Bagian Teks:
────────────────
Senin 23 Oktober 2017 – 16:56
Peranan Angkatan Darat di sepanjang tahun-tahun genting sebelum dan sesudah peristiwa 30 September 1965 memang tidak terelakkan. Matra darat Tentara Nasional Indonesia ini berada di pusaran ketegangan politik kala itu.
Hal ini tidak mengejutkan mengingat periode awal 60-an adalah aksi ketegangan politik antara Partai Komunis Indonesia dan Angkatan Darat. PKI serta organisasi Barisan Tani Indonesia melakukan banyak aksi pendudukan tanah guna menuntut Undang-Undang Pokok Agraria yang dianggapAD sebagai aksi yang membahayakan. Kemudian wacana Angkatan Kelima pada awal 1965 untuk mempersenjatai buruh tani ditentang keras oleh AD.
Peristiwa malam 30 September berupa penculikan dan pembunuhan tujuh perwira AD menunjuk PKI sebagai kambing hitamnya. Mahkamah militer luar biasa (Mahmilub) memutus PKI dan perwira menengah seperti Letkol Untung, Jenderal Oemar Dhani, Brigjen Soepardjo bersalah atas peristiwa G30S. Orde Lama berganti Orde Baru ditandai dengan superioritas AD yang berjalan beriringan dengan kuatnya stigmatisasi terhadap orang-orang yang dikaitkan dengan komunis.
Namun, ada peristiwa yang tidak bisa ditampik dan mengekor setelahnya; pembunuhan massal dan pemenjaraan tanpa proses hukum terhadap orang-orang yang dikaitkan dengan komunis. Amnesty Internasional menyebutkan 1 juta manusia dibunuh. Badan Intelijen Amerika Serikat, CIA, dalam laporannya menyebut korban dibunuh menyentuh angka 500 ribu. Hingga kini, tuntutan atas keadilan masih terus digaungkan oleh penyintas.
────────────────
Rumusan Soal 1:
Jawab tiga pertanyaan tentang teks tentang peran Angkatan Darat seputar peristiwa 1965:
(a) Wacana apa pada awal 1965 yang ditentang keras oleh AD?
(b) Berapa perwira AD yang diculik dan dibunuh pada malam 30 September?
(c) Menurut laporan CIA, berapa jumlah korban yang dibunuh?
Rumusan Soal 2:
Teruskan teks tentang peran Angkatan Darat seputar peristiwa 1965, mulai sesudah kalimat terakhirnya.
Baris-baris data diambil dari sumber lain yang tidak berhubungan dengan teks ini.

Bagian Data:
────────────────
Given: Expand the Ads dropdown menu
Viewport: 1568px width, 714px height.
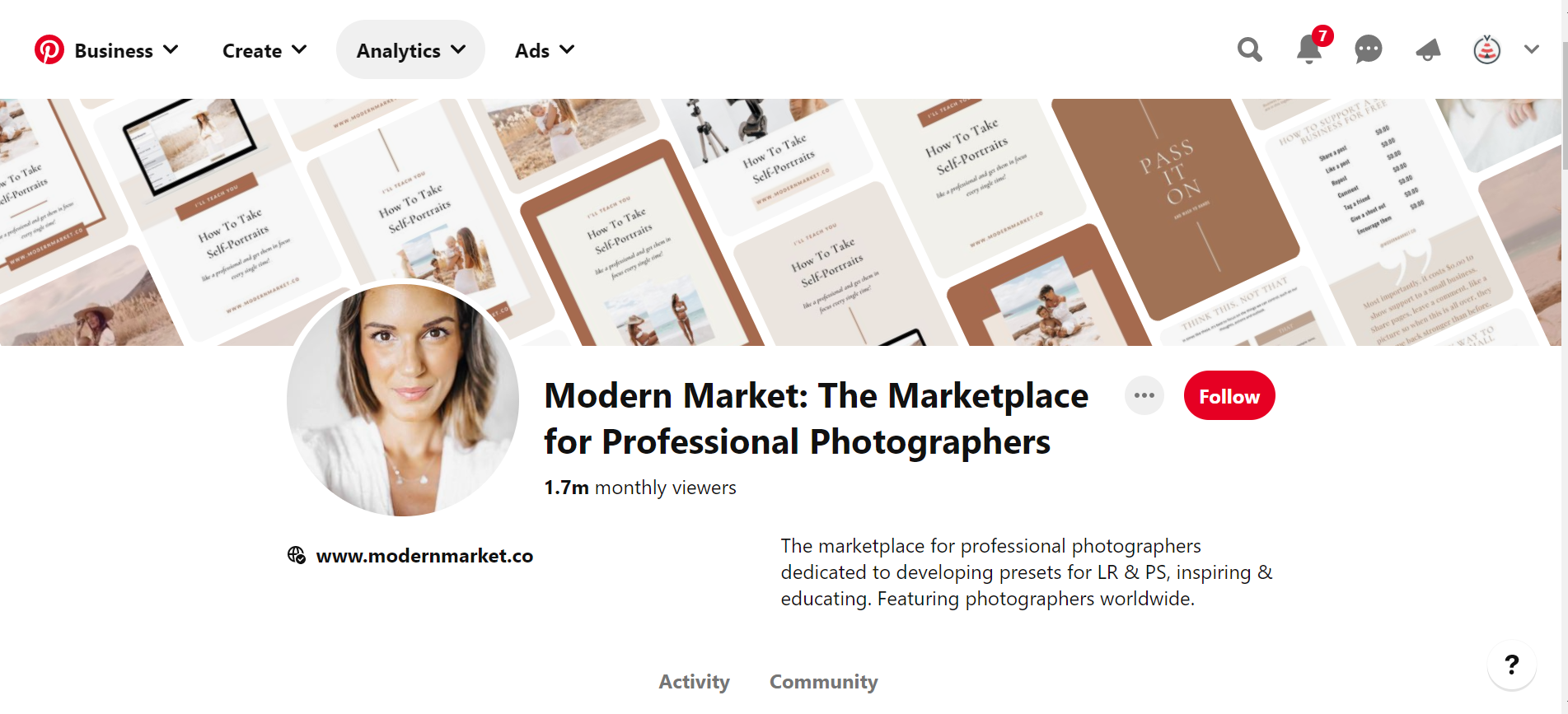Looking at the screenshot, I should (x=545, y=50).
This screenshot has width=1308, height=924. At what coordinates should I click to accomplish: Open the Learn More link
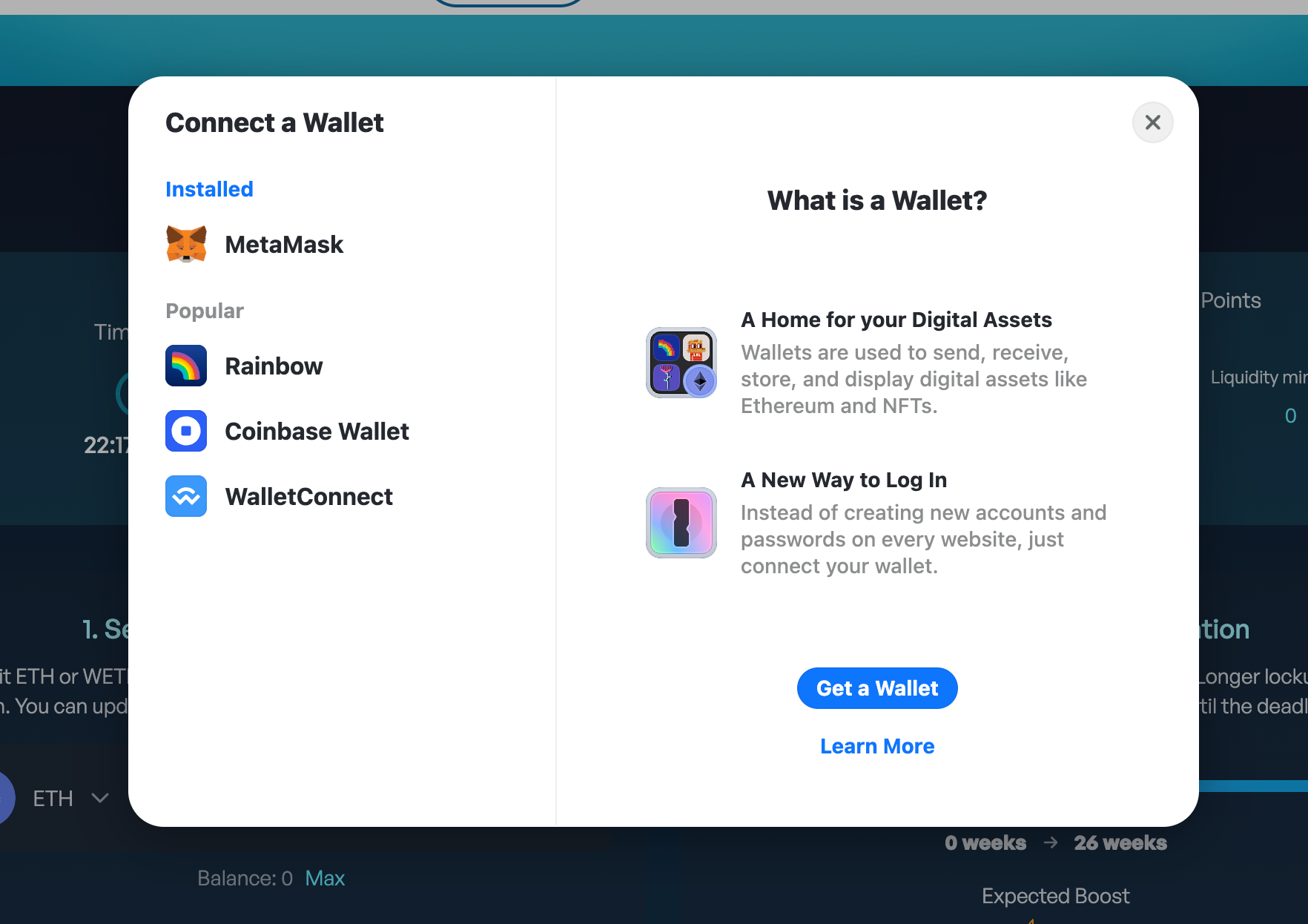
────────────────
Hasil Tugas 1:
(a) Wacana Angkatan Kelima untuk mempersenjatai buruh tani.
(b) Tujuh perwira.
(c) 500 ribu orang.

Hasil Tugas 2:
Tragedi 1965 memang peristiwa sejarah yang begitu abu-abu. John Roosa dalam buku Dalih Pembunuhan Massal, Benedict Anderson dengan Cornell Papernya, dan kerja-kerja akademik lainnya menyebutkan bahwa AD bukan pihak yang pasif dan korban yang tak berdaya selama 1965. Fakta-fakta ini masih bergelut guna menuntun pencarian kebenaran.
Pembukaan arsip rahasia AS tentu memberi narasi baru untuk membuka sengkarut sejarah. Dokumen tersebut merupakan bagian dari catatan keluar masuk Kedutaan Besar AS di Jakarta, Indonesia dari 1964-1968. Proses deklasifikasi dilakukan dua lembaga nirlaba National Security Archive (NSA) dan National Declassification Center (NDC) serta lembaga negara National Archives and Records Administration (NARA).
Isinya terdiri dari catatan para diplomat AS tentang interaksi mereka dengan politisi, beberapa narasumber anonim, dan pengamatan mata atas peristiwa dan laporan media massa. Dalam dokumen deklasifikasi yang terbit Selasa (17/10), Angkatan Darat menjadi pihak yang paling banyak disebut dalam 39 dokumen deklasifikasi peristiwa sebelum dan sesudah Tragedi 1965.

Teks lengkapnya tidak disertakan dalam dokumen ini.